Thanks for the reply. I do appreciate that in South African terms it will get done now,now,now!
As time is not an issue for me it's not a problem am not going anywhere.


----------



## hopeful1986 (Feb 5, 2014)

Hi LegalMan,

i am currently on a visitor's permit waiting for my work permit to come out. i have lived in RSA since 2012, and prior to that for 2002 - 2004 and 2007 - 2010 (study). 

i am in a LP with a cohabitation agreement (together since 2008, agreement was only signed a few months ago) and would like to apply for a PR on the basis of our relationship.

my main concern is the "proof" element of teh relationship. given the length of the application process, i dont want to submit insufficient documentation, only to be rejected after the long wait.

we live together and both contribute to the household (both buy food, both pay the keeper, he contributes when i'm short and vice versa), but dont really have joint-anything. should we open a joint bank account to establish the papertrail? or does teh bank account itself have to be 5yrs old? i can get a friend or 2 to depose to an aff confirming that we met in and started dated in 08 (anything else? there're no precedents which doesnt help much), but will that suffice? 

i am a candidate attorney at the moment (need PR for admission) how long would i need to wait before lodging an application for the court order? would i have to show some significant need? i'm not sure mine qualifies. nor can i pay immigration firm fees on a CA salary, so any pointers i find are priceless!

is the best place to apply really cape town? i was considering waking up at the crack of dawn and lodging straight in pretoria to prevent undue delays. is that allowed? or should i just trek to cape town rather?

i need to lodge in teh next month or 2. i assume the new amendments will affect the proof aspect relationship-wise, but from what i've read around here, teh officers have had this requirement on the ground all along anyhow (if not true please do say!).

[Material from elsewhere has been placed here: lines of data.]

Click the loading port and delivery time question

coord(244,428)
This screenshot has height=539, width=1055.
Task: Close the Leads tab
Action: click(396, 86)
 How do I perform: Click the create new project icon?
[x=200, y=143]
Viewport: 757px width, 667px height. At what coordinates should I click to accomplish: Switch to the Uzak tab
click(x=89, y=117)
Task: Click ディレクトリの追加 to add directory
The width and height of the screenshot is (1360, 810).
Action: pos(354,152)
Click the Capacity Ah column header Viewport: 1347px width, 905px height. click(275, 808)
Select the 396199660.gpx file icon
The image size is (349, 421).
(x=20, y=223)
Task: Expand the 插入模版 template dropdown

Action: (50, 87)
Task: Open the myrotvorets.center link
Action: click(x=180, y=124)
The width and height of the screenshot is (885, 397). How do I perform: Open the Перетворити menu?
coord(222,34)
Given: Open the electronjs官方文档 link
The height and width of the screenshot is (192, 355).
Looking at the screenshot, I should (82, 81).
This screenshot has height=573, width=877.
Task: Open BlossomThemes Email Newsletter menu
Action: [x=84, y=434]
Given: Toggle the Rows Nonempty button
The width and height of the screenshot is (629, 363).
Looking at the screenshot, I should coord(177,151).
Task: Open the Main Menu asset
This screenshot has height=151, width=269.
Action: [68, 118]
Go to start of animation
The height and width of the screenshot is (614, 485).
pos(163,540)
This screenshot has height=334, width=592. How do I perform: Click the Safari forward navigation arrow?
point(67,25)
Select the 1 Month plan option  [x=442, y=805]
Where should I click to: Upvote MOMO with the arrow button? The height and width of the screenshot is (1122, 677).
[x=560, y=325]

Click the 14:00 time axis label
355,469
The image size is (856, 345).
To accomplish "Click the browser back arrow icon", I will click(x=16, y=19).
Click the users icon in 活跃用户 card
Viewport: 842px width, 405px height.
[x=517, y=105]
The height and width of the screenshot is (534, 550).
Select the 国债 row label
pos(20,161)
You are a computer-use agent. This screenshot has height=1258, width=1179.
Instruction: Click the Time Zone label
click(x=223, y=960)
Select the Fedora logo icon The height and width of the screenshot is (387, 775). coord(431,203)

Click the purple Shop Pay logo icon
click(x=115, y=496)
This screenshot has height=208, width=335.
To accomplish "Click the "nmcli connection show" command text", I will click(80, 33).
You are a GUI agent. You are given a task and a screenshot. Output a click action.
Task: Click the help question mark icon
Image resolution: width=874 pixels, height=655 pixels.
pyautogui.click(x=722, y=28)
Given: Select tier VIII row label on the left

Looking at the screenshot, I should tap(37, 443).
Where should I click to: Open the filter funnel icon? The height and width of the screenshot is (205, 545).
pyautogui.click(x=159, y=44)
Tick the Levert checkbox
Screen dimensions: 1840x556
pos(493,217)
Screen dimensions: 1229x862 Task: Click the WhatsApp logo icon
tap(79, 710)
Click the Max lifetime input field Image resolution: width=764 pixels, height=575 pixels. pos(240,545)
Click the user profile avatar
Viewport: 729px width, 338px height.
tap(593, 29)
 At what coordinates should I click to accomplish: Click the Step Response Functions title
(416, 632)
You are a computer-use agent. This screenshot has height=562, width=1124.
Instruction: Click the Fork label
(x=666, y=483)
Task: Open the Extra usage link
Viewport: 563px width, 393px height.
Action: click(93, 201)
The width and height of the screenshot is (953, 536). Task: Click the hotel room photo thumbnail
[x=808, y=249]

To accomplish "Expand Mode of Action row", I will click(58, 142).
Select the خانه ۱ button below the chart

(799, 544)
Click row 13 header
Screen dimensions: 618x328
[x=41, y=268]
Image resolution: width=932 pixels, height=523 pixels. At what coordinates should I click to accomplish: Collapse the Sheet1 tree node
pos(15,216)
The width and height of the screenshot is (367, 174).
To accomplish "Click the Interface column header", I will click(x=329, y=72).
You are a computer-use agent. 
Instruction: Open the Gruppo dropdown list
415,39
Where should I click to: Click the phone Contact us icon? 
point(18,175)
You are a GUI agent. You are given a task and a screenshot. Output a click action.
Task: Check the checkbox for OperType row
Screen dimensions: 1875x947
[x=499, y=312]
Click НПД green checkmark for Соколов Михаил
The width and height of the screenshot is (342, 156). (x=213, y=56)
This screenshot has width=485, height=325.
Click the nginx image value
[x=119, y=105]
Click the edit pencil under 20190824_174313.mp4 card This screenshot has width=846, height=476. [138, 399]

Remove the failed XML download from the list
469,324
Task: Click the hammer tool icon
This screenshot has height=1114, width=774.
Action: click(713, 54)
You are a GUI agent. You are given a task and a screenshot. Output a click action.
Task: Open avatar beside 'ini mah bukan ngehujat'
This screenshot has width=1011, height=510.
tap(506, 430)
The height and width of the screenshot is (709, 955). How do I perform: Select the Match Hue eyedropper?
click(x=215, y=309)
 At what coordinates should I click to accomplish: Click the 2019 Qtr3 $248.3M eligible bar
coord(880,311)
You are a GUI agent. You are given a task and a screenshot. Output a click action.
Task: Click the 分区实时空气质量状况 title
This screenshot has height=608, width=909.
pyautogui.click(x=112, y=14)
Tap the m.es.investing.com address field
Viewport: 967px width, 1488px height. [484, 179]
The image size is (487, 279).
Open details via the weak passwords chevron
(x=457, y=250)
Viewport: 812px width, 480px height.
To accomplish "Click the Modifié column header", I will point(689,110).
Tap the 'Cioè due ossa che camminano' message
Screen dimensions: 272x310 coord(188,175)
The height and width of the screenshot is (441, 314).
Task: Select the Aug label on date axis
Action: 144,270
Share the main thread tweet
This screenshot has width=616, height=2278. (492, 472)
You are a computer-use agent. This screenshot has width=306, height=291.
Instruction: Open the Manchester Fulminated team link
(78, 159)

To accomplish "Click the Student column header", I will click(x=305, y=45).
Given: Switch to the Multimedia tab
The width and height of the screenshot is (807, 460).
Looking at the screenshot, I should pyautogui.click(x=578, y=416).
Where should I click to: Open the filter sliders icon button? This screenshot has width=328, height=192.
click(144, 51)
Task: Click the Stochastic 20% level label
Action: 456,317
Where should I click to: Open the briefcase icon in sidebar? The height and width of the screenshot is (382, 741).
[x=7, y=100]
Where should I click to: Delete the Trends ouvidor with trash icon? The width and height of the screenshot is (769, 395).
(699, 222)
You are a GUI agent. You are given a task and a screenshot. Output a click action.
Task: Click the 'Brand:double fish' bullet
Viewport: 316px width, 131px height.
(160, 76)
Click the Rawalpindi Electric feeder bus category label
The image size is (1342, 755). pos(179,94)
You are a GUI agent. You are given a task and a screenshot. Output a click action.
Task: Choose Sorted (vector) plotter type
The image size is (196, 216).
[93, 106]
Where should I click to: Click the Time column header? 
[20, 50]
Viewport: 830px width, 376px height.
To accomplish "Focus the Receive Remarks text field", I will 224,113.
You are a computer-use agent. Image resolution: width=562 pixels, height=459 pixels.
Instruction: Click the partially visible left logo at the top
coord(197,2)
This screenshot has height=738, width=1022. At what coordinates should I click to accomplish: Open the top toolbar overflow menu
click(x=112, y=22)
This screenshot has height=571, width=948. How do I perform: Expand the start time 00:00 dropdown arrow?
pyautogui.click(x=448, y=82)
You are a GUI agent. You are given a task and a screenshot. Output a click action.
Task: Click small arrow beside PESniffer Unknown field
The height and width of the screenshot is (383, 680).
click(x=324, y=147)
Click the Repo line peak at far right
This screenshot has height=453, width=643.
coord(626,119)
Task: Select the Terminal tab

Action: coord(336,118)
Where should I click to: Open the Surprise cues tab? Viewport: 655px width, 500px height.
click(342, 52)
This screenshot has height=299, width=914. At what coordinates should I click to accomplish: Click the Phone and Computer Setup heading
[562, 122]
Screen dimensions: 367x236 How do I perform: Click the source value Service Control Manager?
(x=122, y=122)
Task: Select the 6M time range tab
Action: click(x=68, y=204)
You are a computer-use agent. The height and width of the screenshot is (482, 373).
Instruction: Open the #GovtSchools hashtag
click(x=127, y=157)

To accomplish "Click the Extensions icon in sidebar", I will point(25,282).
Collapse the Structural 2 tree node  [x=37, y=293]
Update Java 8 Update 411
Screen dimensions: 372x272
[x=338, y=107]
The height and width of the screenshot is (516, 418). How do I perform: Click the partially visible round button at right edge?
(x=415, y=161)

oh..and any word on teh proposed dates when the new changes will be enforceable? any news on the public comments etc? and the baclog clearance, was that a fluke? are we back to years-long waits or is there some hope?

sorry for the speech! thanks in advance for your help


----------



## LegalMan (Dec 26, 2012)

Shared financial responsibility and proof of cohabitation are easily proven. You must have sent each other money at some stage. You must have letters coming to the same address or the lease in both your names, etc. If you cannot prove these things, then it will be a problem. Try anything you can to prove the relationship as far back as possible. Letters from friends are only one small part of the application.

If you started dating in 2008, you could apply for a TRP and PR straight after that.


----------



## hopeful1986 (Feb 5, 2014)

So the requirement is not only a permanent spousal relationship that has been in existence for 5 years, but cohabitation for 5 years? as i can definitely find proof of joint financial responsibility, possibly even going back 5 years (this wasnt always the plan, so i cant guarantee all the bank records are there) but i spent 2011 out of the country, which seems to disqualify the 5 years cohabitation requirement.

on another note, i spoke to the call center (0800 60 1190) last week and was advised that the PR application on the basis of a permanent offer was possible if the employer provided a letter confirming that they did intend to employ the individual for 5 years or more. i read elsewhere in this forum that the requirement was more extensive than this. is it? as if a letter is all that's required it seems do-able, as its not an undertaking per se but a merely fact, so it shouldnt be too difficult to obtain. but is this factual on the ground? do they factually require some guarantee of employment over and above the offer?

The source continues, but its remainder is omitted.